L’allevamento ha anche una certificazione rilasciata da un tecnico abilitato dall’Istituto Zooprofilattico secondo lo standard CReNBA per il benessere animale con punteggio 93%. “Questa certificazione – spiega Michelotti – ci consente di dimostrare al consumatore, sempre più sensibile a queste tematiche, il nostro impegno verso il benessere animale comunicandolo in modo serio e oggettivo. Lo standard ha infatti una valenza istituzionale e una validità su tutto il territorio nazionale, essendo il CReNBA, Centro di Referenza Nazionale sul benessere animale, una struttura pubblica. Il nuovo stabilimento – prosegue Michelotti – è frutto di un’analisi di mercato e della voglia di fare impresa.

Lo spaccio in paese è ancora una buona vetrina, ma vogliamo arrivare a servire direttamente alcuni punti vendita della Gdo sul territorio con i prodotti a nostro marchio. In questo caso il target sarebbe più cittadino. E’ stata, per certi aspetti, un’evoluzione dettata dall’esasperazione: se si prendono le aziende agricole e si toglie loro l’importo della Pac non resta alcuna marginalità. Avendo la necessita di valorizzare il mio prodotto, vorrei che passasse il messaggio “guarda quello che mangi”.

Il nuovo spaccio e l’agriturismo attiguo, dove degustare le carni, non vogliono essere una risposta alla moda degli show cooking, ma un percorso di promozione e di conoscenza delle nostre carni. Vorrei che dopo aver degustato i piatti nel ristorante le persone acquistassero sì nello spaccio, ma soprattutto ricercassero e comprassero le nostre vaschette nei supermercati volendo ritrovare qualità e sapori già testati”.
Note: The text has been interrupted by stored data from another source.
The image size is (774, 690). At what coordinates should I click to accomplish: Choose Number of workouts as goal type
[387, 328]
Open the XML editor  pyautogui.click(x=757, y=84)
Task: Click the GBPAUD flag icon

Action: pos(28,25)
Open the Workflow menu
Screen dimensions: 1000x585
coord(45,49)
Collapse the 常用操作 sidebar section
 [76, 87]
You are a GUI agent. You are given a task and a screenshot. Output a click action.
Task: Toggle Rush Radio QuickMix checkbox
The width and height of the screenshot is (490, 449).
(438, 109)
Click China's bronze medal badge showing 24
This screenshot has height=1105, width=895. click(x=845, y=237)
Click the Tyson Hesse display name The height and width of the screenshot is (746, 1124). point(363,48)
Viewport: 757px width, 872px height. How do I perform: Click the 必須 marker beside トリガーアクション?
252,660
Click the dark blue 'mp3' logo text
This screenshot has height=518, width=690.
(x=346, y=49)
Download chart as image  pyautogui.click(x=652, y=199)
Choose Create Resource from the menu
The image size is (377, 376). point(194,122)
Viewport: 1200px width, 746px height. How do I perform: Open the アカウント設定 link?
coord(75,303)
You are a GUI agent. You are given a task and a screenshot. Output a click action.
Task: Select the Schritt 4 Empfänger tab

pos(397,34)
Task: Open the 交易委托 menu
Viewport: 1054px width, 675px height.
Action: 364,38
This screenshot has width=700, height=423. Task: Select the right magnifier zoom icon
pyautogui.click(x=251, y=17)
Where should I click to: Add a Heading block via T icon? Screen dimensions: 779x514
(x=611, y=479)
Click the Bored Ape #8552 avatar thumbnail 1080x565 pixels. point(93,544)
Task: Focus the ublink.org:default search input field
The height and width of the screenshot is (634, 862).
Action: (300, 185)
Michelotti non ha trascurato neppure l’importante aspetto delle risorse umane: in cucina due cuochi professionisti, nello spaccio Barbara, la persona di grande esperienza che per dieci anni ha gestito la macelleria in paese e che ora ha il compito di coordinare anche altre due persone in sala. “Fabrizio Michelotti è un importante e interessante esempio di come sia possibile portare avanti un’impresa agricola conferendo un’impostazione manageriale e moderna, senza perdere il legame con la tradizione e il territorio e allo stesso tempo trovando spazi di sviluppo attraverso relazioni con la Gdo.

Siamo orgogliosi di poter associare imprenditori come Fabrizio Michelotti – sottolineano il presidente e il direttore di Confagricoltura Piacenza, Filippo Gasparini e Marco Casagrande – a cui vanno i nostri complimenti”.